- Document section
The empire of Benin was among Africa’s most important, with roots going back to the eleventh century, and it lasted until its conquest by Britain in 1897. Benin, one among many large empires of the Guinea Belt (the forest region of the southern half of west Africa), was located in the south-central part of what is now Nigeria (and not be confused with the modern nation of Benin).
Oral tradition reveals that the people of Benin (who now refer to themselves as “Edo”) migrated from the east. They likely settled first at Ile-Ife before founding Benin City around 1000 CE. Little is known of Benin’s earliest history. Oral tradition records thirty-one kings from the Ogiso dynasty, of whom Owodo was the last. Owodo was so cruel and inept that he was banished. The chiefs of Benin then ruled as a council with one of their own elected as ruler.

- Exercise requirements
A) Answer these questions using the passage on the empire of Benin:
(i) In what year did Britain conquer Benin?
(ii) Who was the last king of the Ogiso dynasty?
(iii) What name do the people of Benin now use for themselves?
B) Return the part of the passage on the empire of Benin starting with "The empire of" and going on through "nation of Benin).", copied word for word.
The listing that comes after this text is not needed for any task here.

- Dataset content
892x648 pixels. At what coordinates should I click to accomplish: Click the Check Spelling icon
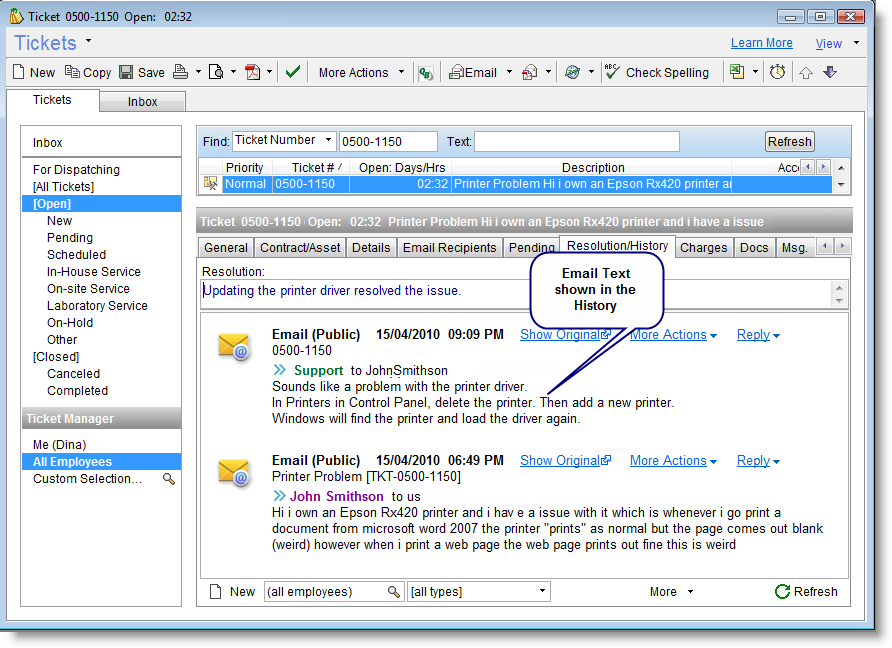point(612,72)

- Replies
A)
(i) 1897
(ii) Owodo
(iii) Edo

B)
The empire of Benin was among Africa’s most important, with roots going back to the eleventh century, and it lasted until its conquest by Britain in 1897. Benin, one among many large empires of the Guinea Belt (the forest region of the southern half of west Africa), was located in the south-central part of what is now Nigeria (and not be confused with the modern nation of Benin).